Una volta chiarite la natura e la funzione dell’arte e del piacere estetico che è all’origine sia dell’attività poetica del genio sia della fruizione delle sue opere, Schopenhauer presenta una descrizione della specificità estetica-conoscitiva dei generi artistici, secondo una vera e propria gradazione che va dal grado più basso di oggettivazione della volontà a quello più alto. 

Il grado più basso è quello dell’architettura: considerata come arte bella e prescindendo dalla sua destinazione ai fini pratici, “nel qual caso essa è al servizio della volontà, e non della conoscenza pura”, essa favorisce l’intuizione di alcune idee relative ai gradi inferiori di oggettivazione della volontà, come “il peso, la coesione, la rigidità, la durezza”.  Ogni edificio, contemplato come opera, esibisce la lotta tra il peso che lo trascinerebbe verso il basso rendendolo una massa informe, e la rigidità che gli conferisce forma e verticalità.  Altri generi artistici – come l’arte del giardinaggio, la pittura di un paesaggio, la pittura e scultura che riproducono forme animali, la raffigurazione scultorea del corpo umano o la pittura storica – consentono di cogliere idee che esibiscono forme gradualmente pi- complesse di oggettivazione della volontà.  Al vertice di questa scala ascendente troviamo la poesia, che si differenzia dalla storia per la sua capacità di rappresentare la natura umana nella varietà delle sue aspirazioni e delle sue motivazioni, e in particolare la tragedia, nella quale viene in luce “la lotta spaventosa della volontà con se stessa” nel grande quadro delle sofferenze umane: “ sia di quelle provenienti dal caso e dall’errore che governano il mondo sotto la forma di un destino fatale, con una perfidia che cha quasi l’apparenza di una persecuzione intenzionale, sia di quelle che hanno sorgente nella stessa natura umana, cioè, o nell’incrocio degli sforzi e delle volizioni degli individui, o nella malvagità e nella stoltezza della maggioranza degli uomini “.
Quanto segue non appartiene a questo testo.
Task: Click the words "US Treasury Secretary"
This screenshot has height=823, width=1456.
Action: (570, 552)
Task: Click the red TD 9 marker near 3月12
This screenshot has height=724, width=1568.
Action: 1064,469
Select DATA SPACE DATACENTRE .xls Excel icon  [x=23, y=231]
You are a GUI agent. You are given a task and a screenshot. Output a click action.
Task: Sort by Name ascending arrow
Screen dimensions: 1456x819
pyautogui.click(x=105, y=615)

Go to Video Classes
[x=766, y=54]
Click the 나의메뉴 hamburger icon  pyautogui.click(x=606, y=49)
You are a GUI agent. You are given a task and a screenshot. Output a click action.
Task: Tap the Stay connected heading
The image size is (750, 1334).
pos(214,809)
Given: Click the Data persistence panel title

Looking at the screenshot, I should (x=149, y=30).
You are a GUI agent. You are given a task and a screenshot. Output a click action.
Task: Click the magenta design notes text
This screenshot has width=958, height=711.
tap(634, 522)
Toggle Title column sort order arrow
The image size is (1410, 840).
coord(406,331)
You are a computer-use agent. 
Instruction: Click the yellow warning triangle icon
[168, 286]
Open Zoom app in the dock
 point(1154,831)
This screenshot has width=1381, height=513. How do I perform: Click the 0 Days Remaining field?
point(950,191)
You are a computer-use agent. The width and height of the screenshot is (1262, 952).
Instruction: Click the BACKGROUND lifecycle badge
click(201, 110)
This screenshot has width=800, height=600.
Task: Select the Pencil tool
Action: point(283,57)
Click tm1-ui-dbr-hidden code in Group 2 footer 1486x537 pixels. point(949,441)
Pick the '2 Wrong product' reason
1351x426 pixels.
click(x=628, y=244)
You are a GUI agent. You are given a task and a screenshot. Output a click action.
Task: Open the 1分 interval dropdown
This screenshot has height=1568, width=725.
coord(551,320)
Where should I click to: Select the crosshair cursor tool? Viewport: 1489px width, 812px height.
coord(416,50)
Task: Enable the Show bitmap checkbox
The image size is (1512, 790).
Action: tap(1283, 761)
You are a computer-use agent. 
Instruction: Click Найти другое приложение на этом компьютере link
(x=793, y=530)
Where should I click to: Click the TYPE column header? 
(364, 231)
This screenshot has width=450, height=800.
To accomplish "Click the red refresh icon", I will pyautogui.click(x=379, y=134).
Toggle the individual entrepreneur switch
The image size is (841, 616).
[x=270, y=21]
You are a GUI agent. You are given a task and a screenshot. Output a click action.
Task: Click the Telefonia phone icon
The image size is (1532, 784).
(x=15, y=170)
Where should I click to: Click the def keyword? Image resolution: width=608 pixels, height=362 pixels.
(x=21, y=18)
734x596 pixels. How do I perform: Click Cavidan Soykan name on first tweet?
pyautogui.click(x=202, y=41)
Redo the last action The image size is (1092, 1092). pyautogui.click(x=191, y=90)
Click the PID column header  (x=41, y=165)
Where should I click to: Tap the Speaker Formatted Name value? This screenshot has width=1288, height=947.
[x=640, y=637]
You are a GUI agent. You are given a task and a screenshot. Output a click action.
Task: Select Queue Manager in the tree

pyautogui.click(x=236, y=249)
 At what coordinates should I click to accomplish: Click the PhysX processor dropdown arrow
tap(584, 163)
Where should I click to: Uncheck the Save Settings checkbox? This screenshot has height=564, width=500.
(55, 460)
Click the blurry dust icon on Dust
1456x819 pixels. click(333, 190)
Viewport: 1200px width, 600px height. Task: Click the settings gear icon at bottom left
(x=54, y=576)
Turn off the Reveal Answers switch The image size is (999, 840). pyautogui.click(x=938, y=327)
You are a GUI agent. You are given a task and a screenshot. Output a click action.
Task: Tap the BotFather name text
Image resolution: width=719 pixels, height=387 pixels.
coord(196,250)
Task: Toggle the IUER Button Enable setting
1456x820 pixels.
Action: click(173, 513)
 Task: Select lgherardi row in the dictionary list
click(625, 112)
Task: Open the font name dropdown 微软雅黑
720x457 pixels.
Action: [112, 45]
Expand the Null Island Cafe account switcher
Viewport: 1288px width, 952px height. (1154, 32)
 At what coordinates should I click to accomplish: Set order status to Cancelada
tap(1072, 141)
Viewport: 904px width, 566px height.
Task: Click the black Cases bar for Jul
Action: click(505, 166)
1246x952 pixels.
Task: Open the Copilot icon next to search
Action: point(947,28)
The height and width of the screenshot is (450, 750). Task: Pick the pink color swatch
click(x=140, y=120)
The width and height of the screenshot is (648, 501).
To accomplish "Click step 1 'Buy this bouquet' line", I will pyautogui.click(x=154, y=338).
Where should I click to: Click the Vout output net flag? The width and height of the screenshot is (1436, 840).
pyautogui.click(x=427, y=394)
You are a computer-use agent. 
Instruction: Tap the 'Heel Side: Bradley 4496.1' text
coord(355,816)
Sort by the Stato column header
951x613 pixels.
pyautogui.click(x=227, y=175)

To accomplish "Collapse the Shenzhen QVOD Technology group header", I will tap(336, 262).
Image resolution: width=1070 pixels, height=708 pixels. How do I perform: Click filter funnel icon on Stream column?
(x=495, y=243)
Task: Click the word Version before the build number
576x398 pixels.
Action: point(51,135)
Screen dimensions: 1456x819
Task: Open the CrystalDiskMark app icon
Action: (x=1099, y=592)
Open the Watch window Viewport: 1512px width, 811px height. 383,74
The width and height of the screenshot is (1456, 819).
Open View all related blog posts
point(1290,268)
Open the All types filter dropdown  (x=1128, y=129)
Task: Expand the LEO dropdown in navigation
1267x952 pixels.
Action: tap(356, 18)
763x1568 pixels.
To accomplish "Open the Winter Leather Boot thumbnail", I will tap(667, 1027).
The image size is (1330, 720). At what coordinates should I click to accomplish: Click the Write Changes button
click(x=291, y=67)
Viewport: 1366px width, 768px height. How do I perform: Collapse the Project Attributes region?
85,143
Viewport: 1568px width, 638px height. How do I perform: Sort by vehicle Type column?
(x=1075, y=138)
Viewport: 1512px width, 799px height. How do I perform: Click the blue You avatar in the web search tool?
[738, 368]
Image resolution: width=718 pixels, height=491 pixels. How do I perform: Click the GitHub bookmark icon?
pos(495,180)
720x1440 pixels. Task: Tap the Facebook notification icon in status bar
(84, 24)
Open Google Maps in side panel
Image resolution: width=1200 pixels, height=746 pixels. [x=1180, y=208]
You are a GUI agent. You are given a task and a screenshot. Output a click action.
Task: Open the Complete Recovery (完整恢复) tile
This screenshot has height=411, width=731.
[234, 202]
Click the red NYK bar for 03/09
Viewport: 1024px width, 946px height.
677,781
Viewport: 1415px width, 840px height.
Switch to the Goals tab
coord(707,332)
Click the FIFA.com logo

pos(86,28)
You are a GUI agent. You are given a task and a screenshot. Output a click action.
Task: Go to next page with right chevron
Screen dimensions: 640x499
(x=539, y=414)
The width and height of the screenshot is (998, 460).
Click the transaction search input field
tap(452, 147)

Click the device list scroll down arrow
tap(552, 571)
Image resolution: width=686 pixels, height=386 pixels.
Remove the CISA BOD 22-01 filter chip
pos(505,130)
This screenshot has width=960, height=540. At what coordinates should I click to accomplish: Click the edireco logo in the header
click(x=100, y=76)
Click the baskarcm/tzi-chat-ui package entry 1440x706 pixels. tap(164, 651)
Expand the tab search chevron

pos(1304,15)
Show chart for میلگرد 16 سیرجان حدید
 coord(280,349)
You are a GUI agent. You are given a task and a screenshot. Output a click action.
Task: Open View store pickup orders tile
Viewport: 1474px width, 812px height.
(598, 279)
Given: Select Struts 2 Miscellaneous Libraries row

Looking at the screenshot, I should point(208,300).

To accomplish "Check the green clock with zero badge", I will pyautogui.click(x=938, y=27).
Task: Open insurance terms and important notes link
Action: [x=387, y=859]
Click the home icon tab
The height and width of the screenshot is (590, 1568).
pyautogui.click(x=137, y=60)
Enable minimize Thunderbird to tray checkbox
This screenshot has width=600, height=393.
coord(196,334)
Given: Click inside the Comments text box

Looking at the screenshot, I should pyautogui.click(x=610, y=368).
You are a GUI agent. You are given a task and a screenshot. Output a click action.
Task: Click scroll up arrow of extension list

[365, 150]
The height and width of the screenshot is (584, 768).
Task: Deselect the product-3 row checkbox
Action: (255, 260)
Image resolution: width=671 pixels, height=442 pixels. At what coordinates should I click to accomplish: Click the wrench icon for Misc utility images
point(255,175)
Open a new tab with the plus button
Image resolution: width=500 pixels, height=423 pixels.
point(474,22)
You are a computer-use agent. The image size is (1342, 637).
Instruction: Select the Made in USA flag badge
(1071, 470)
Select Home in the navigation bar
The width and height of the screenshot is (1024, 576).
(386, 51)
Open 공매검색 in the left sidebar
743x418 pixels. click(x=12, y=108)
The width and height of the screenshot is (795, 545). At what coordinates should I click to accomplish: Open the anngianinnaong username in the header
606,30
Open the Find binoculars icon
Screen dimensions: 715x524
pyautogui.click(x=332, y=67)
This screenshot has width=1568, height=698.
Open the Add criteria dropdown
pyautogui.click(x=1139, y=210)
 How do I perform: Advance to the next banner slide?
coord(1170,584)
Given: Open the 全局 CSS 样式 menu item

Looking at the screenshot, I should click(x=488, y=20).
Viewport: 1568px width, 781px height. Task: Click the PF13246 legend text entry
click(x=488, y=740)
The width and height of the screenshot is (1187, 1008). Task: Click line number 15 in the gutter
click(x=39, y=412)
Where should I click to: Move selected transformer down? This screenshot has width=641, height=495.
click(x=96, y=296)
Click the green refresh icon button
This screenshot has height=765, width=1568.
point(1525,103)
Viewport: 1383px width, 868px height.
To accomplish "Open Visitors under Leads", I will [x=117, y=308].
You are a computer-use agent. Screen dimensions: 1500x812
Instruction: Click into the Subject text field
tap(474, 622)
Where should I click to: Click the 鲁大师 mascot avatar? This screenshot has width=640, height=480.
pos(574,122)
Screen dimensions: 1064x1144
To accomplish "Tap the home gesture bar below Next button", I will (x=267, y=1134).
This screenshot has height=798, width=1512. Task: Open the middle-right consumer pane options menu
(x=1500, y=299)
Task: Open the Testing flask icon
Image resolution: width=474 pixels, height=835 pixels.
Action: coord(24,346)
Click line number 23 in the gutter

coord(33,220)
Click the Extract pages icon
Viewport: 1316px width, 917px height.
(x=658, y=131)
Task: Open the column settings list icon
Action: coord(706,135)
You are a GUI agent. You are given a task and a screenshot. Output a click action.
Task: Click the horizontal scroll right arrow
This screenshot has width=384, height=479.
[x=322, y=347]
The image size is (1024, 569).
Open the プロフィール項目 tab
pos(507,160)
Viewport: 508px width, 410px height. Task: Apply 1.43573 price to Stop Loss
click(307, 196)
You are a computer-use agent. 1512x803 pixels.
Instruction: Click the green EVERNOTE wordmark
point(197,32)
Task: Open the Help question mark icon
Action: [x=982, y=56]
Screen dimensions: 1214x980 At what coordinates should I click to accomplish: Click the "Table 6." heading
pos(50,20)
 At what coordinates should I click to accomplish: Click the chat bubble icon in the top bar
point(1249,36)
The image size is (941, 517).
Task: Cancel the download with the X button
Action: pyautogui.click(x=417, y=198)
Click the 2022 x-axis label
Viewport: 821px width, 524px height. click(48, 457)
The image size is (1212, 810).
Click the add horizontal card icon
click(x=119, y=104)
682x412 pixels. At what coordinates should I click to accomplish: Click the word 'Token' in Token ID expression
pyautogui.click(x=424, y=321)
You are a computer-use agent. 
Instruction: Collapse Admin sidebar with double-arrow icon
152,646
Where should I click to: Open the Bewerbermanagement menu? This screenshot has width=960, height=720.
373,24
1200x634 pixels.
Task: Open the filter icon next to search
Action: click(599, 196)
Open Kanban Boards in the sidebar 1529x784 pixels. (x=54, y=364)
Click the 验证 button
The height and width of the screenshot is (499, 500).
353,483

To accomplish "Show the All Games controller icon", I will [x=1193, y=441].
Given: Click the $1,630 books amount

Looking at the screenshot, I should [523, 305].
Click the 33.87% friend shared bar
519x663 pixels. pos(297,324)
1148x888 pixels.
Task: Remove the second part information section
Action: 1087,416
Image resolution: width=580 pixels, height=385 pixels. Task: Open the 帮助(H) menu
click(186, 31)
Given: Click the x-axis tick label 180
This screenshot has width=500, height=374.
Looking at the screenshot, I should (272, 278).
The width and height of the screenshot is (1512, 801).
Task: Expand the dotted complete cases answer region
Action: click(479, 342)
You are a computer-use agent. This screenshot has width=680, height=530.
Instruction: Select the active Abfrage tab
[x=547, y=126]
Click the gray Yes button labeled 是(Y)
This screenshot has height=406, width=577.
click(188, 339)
Con la tragedia l’arte accede al grado supremo della sua capacità di condurre al di là della conoscenza vincolata alle forme della rappresentazione, Ciò che subentra è la “perfetta conoscenza dell’essere del mondo; conoscenza che, agendo come quietivo della volontà, produce la rassegnazione, la rinunzia, non soltanto alla vita, ma alla stessa volontà di vivere”.  Al di là della tragedia rimane solo una forma d’arte, che appare come totalmente isolata dalle altre; si tratta della musica , che per natura non è una copia o una “ripetizione di qualche idea degli esseri di questo mondo”  bensì , come le idee , una vera e propria forma di oggettivazione della volontà: “ la musica, infatti, non esprime il fenomeno, ma soltanto l’intima essenza, l’in sé di ogni fenomeno, la volontà stessa”.  In essa la melodia ci racconta gli impulsi, gli slanci, i movimenti della volontà nel suo dipanarsi del mondo come rappresentazione, e l’uomo accede alla conoscenza di quella che è la verità metafisica fondamentale: “Soltanto la volontà esiste; la volontà, cosa in sé, e sorgente di tutti i fenomeni.  La coscienza che la volontà prende di sé, l’autoaffermazione o l’autonegazione che si decide a trarne, ecco il solo avvenimento in sé”.  Di fronte a tale verità il piacere estetico assume la forma di una consolazione , di uno spettacolo grandioso capace di liberarci dal dolore e dalla sofferenza e di condurci più in là , anche se in forma momentanea e transitoria, sulla via della rassegnazione e della negazione della volontà di vivere.